▸ **Task to carry out**
Return exactly the lines from the one containing "Toggle pause mode on the playback control" through the end of the material below, and leave the images out.

********

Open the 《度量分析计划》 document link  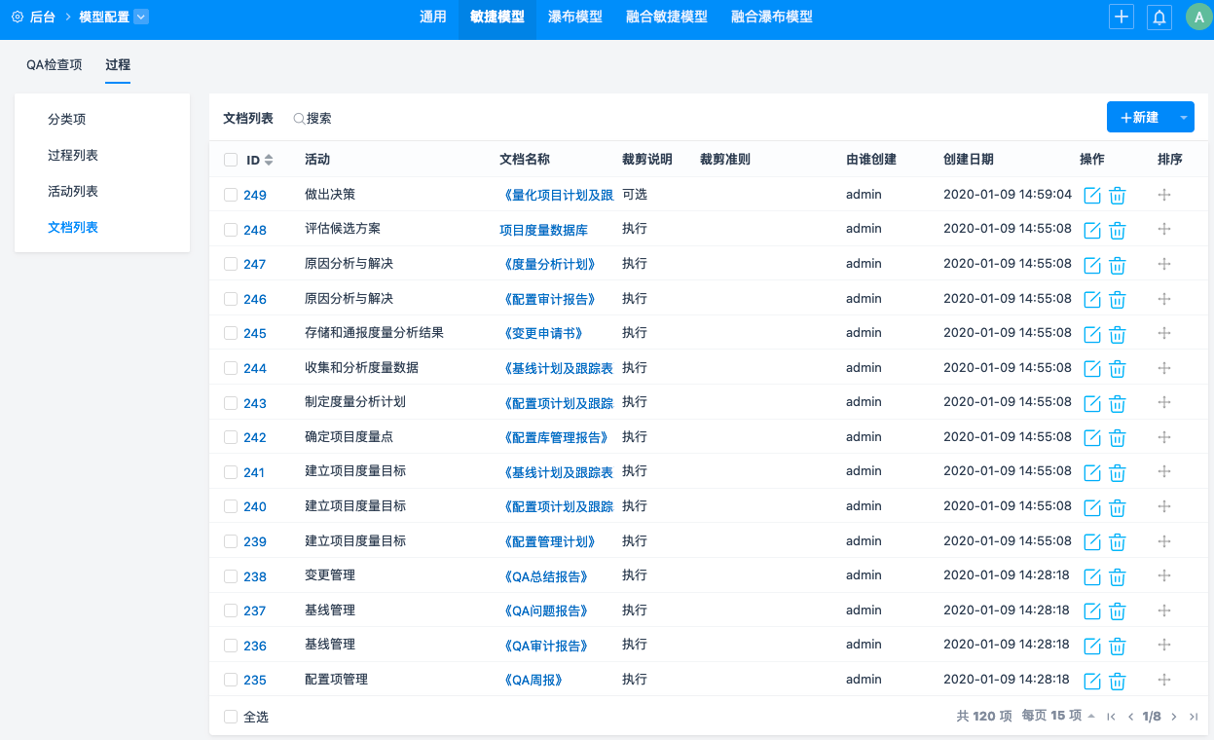click(550, 264)
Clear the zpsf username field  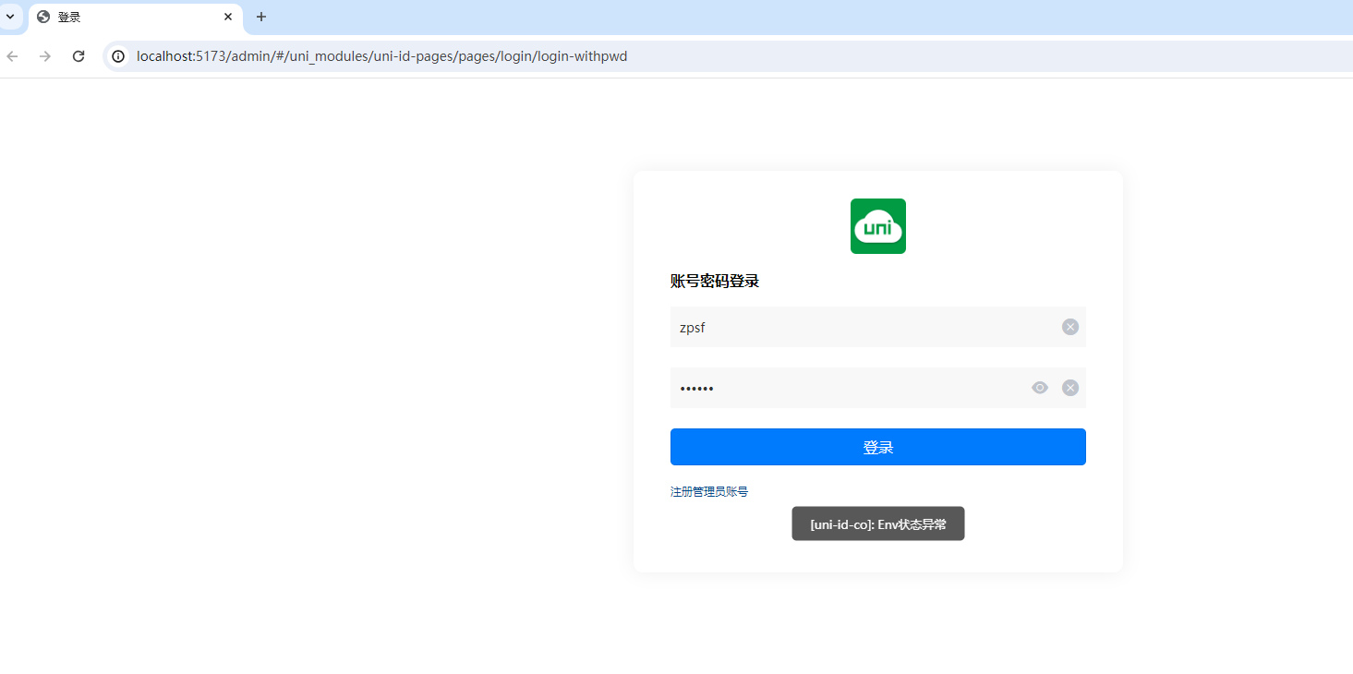point(1069,327)
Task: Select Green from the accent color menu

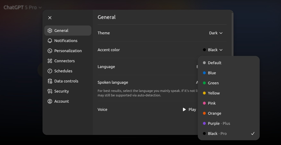Action: click(213, 83)
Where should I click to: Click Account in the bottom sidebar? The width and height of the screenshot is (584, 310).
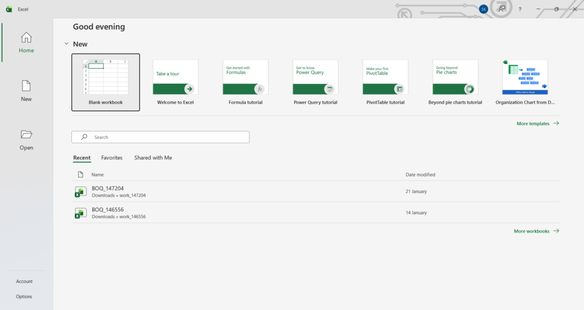(x=25, y=282)
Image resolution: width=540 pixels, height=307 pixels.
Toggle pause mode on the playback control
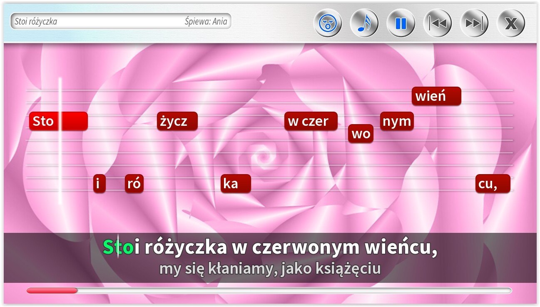(x=401, y=23)
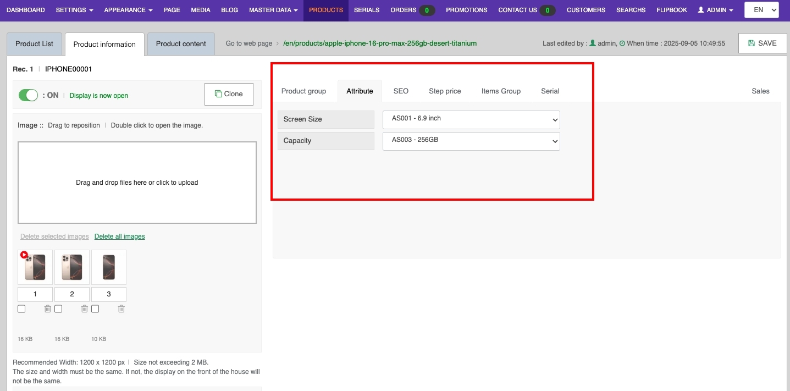The height and width of the screenshot is (391, 790).
Task: Check the checkbox under first image
Action: pyautogui.click(x=21, y=309)
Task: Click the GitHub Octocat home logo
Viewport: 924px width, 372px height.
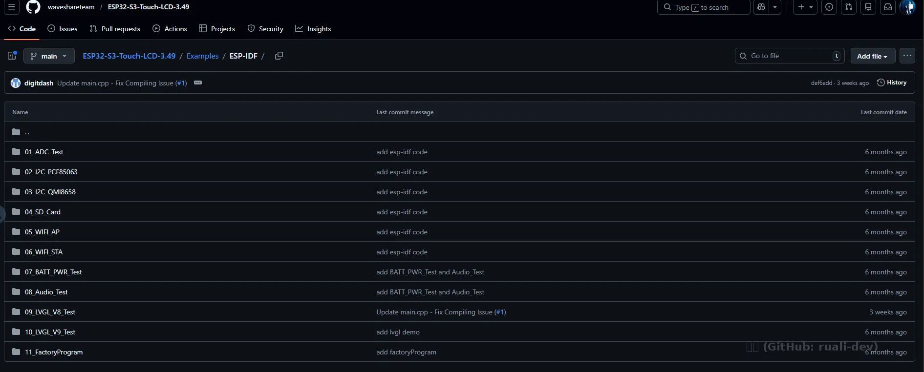Action: click(x=33, y=7)
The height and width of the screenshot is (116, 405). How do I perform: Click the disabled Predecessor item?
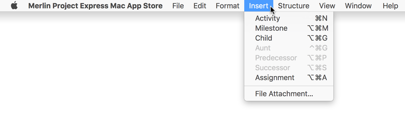coord(289,58)
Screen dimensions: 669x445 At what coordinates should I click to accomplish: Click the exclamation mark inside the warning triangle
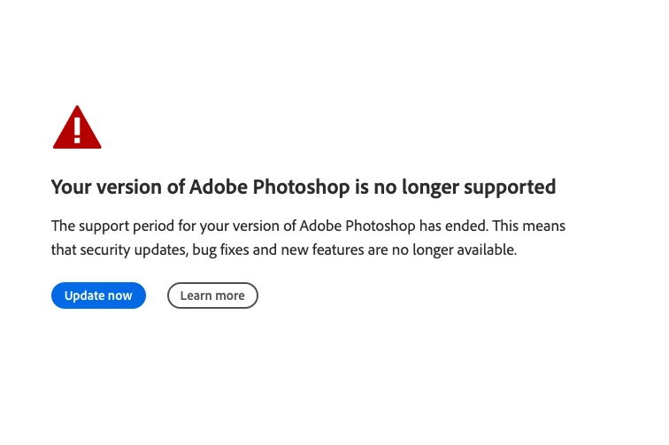(77, 130)
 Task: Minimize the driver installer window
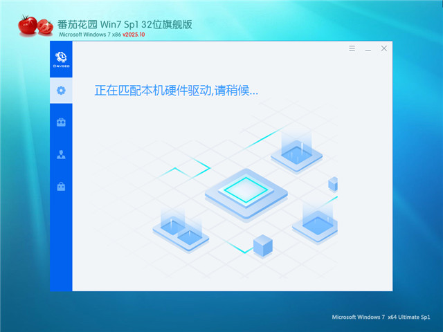point(368,49)
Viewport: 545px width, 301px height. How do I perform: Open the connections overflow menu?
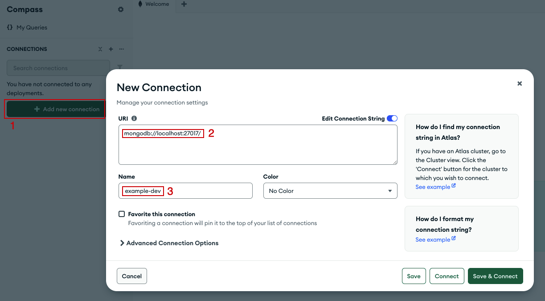click(x=121, y=49)
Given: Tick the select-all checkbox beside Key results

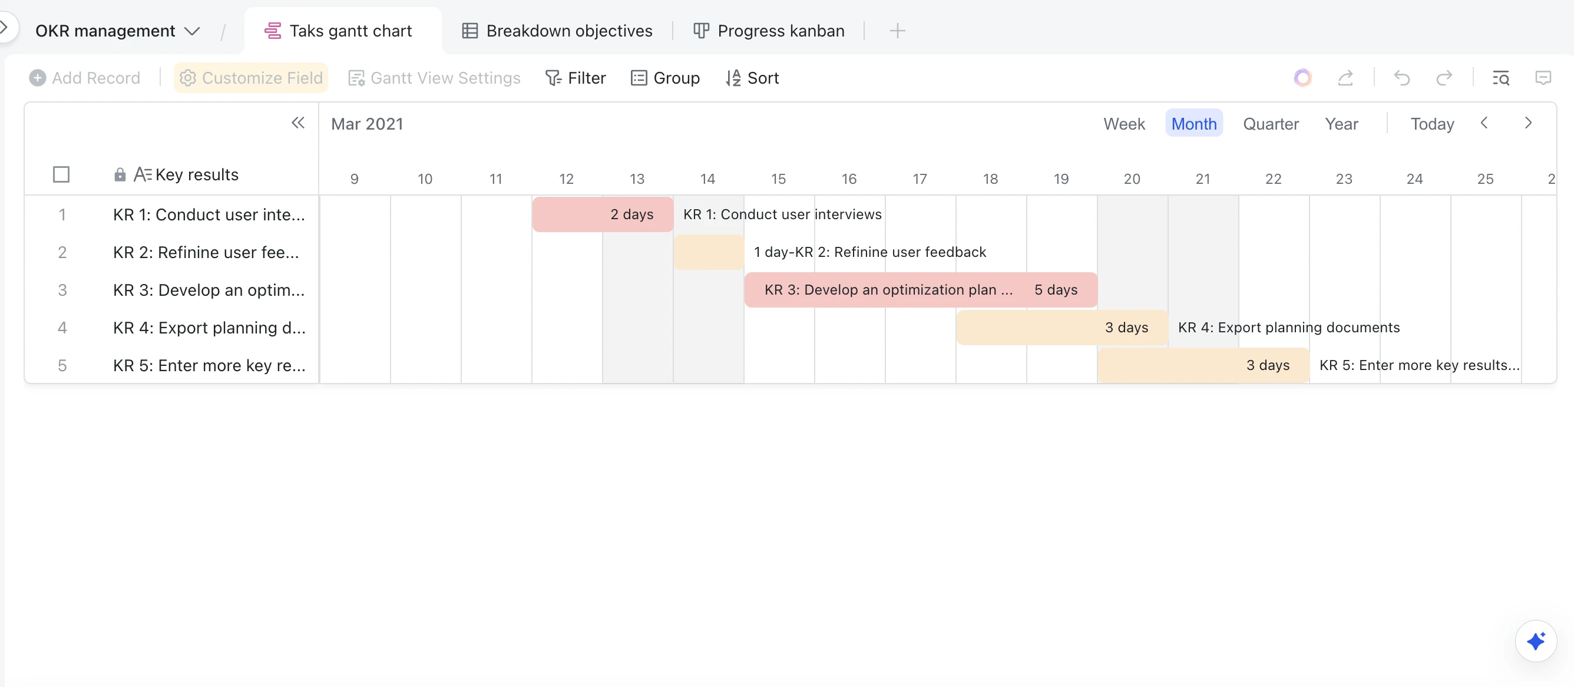Looking at the screenshot, I should tap(61, 175).
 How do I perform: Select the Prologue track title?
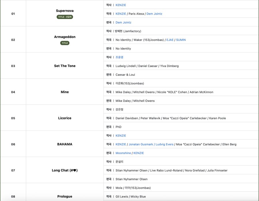[x=65, y=196]
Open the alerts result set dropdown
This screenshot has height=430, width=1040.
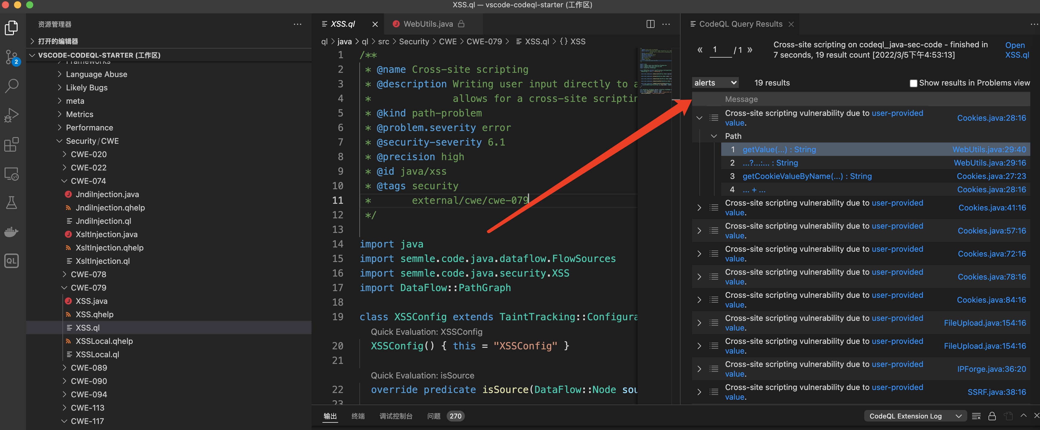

********

▸ **Exercise answer**
Toggle pause mode on the playback control
(x=401, y=23)
The height and width of the screenshot is (391, 790).
Task: Check the checkbox under first image
Action: pyautogui.click(x=21, y=309)
Task: Click the GitHub Octocat home logo
Viewport: 924px width, 372px height.
Action: click(x=33, y=7)
The height and width of the screenshot is (116, 405). How do I perform: Click the disabled Predecessor item?
coord(289,58)
Screen dimensions: 669x445 At what coordinates should I click to accomplish: Click the exclamation mark inside the warning triangle
(77, 130)
 Task: Minimize the driver installer window
point(368,49)
Viewport: 545px width, 301px height. How do I perform: Open the connections overflow menu?
click(x=121, y=49)
Given: Tick the select-all checkbox beside Key results

Looking at the screenshot, I should tap(61, 175).
 How do I perform: Select the Prologue track title?
[x=65, y=196]
Open the alerts result set dropdown
This screenshot has height=430, width=1040.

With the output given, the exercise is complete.